***** EXERCISE DATA *****

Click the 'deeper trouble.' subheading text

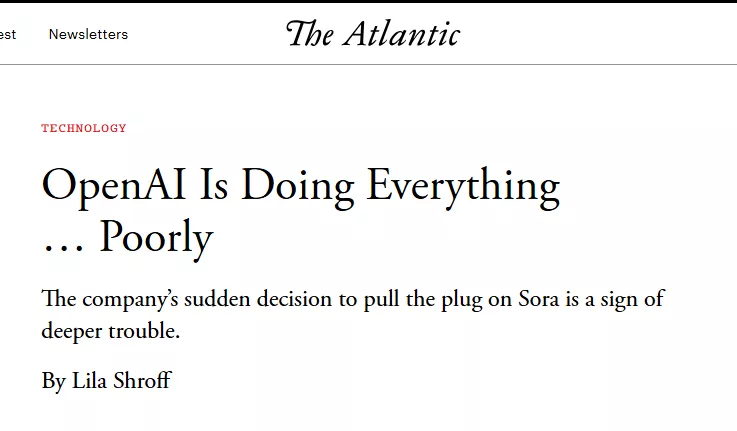111,330
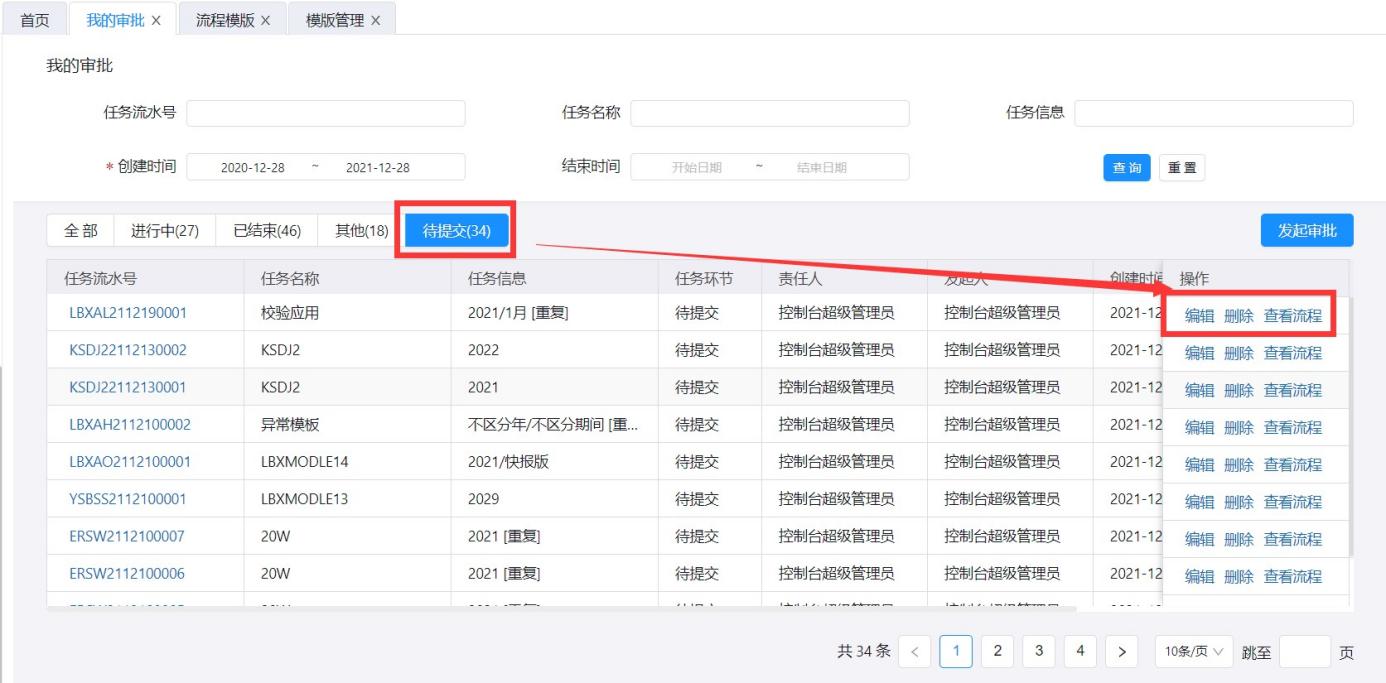Open the 创建时间 start date picker
The width and height of the screenshot is (1386, 683).
(x=253, y=168)
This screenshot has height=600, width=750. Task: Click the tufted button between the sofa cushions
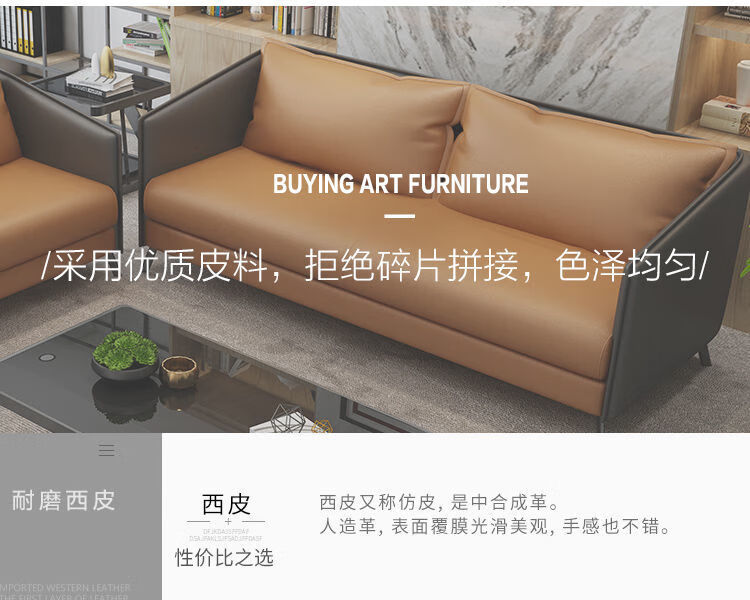tap(457, 128)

*****

ABOUT THIS TASK =
Write out all the records exactly, omitting the images.

RESPONSE AREA =
Click the 'deeper trouble.' subheading text

111,330
Open the 创建时间 start date picker
The width and height of the screenshot is (1386, 683).
(x=253, y=168)
This screenshot has height=600, width=750. Task: Click the tufted button between the sofa cushions
tap(457, 128)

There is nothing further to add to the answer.